Cesium Methylammonium Lead Iodide (CsxMA1-xPbI3) Nanocrystals with Wide Range Cation Composition Tuning and Enhanced Thermal Stability of the Perovskite Phase

Cesium methylammonium lead iodide (Cs(x)MA(1-x)PbI(3)) nanocrystals were obtained with a wide range of A-site Cs-MA compositions by post-synthetic, room temperature cation exchange between CsPbI3 nanocrystals and MAPbI(3) nanocrystals. The alloyed Cs(x)MA(1-x)PbI(3) nanocrystals retain their photoactive perovskite phase with incorporated Cs content, x, as high as 0.74 and the expected composition-tunable photoluminescence (PL).
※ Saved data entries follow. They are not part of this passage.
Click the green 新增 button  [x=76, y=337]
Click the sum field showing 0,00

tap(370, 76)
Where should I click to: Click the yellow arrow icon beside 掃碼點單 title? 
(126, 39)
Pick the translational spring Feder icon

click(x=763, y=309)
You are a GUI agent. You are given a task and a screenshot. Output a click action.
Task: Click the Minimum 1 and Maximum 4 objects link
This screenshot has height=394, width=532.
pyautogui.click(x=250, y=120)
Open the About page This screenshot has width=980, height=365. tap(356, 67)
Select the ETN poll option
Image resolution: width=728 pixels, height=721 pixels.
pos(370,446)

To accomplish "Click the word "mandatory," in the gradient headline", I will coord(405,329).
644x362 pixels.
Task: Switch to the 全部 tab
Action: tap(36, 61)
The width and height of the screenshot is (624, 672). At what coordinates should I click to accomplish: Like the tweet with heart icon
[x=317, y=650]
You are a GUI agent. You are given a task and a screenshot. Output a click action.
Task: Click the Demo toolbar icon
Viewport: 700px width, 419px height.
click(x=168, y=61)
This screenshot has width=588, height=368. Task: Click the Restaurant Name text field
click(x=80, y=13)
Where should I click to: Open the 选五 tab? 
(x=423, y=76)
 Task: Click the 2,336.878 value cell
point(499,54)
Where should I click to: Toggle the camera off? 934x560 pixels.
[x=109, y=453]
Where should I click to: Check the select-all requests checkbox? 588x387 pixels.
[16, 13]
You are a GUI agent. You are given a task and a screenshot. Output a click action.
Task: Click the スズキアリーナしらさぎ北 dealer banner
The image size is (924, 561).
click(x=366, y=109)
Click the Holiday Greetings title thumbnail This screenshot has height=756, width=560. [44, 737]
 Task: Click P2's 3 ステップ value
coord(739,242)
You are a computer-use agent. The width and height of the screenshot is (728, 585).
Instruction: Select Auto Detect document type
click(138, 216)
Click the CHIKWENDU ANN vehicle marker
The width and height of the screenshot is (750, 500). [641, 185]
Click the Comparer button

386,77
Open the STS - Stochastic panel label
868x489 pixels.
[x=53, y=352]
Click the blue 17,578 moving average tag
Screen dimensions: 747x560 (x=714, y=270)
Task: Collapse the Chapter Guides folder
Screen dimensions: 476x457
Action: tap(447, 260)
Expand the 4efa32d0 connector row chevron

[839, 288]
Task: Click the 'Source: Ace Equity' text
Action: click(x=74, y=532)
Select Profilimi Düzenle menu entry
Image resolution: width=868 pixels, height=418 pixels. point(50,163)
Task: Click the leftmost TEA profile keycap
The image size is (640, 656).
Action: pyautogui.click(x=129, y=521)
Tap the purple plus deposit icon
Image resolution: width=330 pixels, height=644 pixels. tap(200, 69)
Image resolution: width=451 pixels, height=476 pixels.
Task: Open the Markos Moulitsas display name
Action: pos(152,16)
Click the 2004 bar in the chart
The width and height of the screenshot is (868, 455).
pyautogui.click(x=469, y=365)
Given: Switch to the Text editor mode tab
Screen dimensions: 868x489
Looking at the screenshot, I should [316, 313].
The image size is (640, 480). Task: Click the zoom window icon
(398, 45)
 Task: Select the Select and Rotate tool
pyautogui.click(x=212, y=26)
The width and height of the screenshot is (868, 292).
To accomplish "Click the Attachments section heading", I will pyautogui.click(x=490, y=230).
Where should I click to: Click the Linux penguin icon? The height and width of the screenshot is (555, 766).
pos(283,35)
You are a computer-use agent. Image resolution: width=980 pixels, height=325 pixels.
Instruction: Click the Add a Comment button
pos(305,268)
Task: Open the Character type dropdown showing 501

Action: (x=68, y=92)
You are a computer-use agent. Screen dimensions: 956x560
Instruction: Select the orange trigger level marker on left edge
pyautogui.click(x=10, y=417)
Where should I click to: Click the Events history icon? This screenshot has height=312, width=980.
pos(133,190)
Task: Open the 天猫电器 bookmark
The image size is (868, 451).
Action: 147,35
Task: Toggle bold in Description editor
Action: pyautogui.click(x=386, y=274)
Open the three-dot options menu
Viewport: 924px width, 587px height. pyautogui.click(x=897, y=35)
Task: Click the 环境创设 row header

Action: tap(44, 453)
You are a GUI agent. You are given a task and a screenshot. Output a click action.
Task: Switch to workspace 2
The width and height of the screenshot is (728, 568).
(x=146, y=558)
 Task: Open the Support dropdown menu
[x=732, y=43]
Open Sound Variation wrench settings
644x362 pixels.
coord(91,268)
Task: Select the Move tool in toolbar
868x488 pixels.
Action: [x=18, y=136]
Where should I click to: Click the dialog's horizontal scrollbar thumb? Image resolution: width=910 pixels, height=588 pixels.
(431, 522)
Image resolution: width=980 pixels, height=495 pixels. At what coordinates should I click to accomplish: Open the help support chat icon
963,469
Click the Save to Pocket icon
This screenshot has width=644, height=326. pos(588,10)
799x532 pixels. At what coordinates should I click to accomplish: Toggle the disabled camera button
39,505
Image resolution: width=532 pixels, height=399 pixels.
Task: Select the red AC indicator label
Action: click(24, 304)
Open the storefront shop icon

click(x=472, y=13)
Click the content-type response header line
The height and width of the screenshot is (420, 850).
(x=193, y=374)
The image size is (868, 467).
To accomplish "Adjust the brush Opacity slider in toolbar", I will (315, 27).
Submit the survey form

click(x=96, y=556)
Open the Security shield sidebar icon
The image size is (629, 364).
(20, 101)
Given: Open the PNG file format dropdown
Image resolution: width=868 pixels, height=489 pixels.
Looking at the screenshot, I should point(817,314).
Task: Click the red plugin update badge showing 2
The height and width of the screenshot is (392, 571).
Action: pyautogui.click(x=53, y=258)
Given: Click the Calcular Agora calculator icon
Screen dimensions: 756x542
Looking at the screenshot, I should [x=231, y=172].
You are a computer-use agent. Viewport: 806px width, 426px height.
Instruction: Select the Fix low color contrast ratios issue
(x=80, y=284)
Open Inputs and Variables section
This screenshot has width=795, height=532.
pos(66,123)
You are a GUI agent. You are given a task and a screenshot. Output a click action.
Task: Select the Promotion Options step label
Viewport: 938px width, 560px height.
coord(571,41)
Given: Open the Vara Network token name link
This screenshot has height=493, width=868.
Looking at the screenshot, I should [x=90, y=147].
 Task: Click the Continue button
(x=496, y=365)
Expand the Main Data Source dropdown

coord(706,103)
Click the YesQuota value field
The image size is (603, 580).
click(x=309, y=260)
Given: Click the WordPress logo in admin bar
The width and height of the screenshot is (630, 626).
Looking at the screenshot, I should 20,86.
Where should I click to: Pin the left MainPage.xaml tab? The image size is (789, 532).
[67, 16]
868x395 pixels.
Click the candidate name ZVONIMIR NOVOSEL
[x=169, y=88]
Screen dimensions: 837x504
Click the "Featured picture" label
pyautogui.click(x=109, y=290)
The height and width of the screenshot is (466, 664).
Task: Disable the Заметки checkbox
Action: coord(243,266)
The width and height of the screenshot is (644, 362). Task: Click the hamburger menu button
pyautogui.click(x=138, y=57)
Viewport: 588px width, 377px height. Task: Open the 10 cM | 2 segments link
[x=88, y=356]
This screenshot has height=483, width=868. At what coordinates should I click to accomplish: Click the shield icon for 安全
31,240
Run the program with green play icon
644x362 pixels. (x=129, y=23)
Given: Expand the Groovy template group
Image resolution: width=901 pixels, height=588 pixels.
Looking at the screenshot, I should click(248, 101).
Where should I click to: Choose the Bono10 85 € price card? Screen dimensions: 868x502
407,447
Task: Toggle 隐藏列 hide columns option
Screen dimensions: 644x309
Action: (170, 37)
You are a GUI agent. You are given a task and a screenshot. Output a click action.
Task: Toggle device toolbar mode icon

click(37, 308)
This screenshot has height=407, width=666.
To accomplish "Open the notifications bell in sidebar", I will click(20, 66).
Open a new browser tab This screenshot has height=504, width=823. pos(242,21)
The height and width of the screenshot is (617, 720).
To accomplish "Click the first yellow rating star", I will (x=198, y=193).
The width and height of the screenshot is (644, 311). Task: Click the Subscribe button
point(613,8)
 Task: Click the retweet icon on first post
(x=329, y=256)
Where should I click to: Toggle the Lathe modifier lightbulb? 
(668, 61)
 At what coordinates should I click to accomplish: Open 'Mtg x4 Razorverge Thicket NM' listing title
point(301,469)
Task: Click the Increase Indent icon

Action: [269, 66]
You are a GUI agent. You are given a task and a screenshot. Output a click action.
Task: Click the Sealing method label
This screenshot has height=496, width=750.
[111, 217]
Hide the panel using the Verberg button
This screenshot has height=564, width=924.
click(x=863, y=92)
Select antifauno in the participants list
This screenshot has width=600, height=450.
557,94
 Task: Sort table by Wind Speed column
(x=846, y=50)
Excess methylammonium oleate from the reaction mixture in the MAPbI(3) nanocrystal dispersions was necessary to obtain fast Cs-MA cation exchange. The phase transformation and degradation kinetics of films of Cs(x)MA(1-x)PbI(3) nanocrystals were measured and modeled using an Avrami expression. The transformation kinetics were significantly slower than those of the parent CsPbI3 and MAPbI(3) nanocrystals, with Avrami rate constants, k, at least an order of magnitude smaller. These results affirm that A-site cation alloying is a promising strategy for stabilizing iodide-based perovskites.